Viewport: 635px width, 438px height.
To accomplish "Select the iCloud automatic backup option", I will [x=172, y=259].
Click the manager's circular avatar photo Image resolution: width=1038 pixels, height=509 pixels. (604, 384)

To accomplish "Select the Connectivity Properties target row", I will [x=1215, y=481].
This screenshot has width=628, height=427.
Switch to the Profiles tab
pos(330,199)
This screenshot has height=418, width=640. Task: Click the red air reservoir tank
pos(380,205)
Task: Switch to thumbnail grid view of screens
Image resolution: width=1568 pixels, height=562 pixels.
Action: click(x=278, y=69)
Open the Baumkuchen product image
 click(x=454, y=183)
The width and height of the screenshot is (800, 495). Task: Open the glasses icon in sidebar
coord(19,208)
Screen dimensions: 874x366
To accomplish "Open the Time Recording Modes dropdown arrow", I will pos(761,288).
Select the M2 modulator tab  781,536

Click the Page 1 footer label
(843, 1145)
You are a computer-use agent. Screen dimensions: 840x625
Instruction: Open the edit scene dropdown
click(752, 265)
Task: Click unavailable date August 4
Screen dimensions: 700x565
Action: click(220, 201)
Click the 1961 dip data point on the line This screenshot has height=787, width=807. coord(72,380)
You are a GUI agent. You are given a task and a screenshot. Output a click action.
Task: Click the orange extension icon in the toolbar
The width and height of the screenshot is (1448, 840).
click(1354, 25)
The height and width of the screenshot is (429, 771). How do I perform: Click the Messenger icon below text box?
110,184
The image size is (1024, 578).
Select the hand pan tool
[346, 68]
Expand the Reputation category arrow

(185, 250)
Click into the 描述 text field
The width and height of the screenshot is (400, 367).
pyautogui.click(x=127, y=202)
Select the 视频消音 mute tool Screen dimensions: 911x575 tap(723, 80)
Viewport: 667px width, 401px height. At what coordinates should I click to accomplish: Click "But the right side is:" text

════════

### ASSIGNMENT
State how many lines in the entries above include the word "will"; reply with the number alone.

### WRITTEN REPLY
3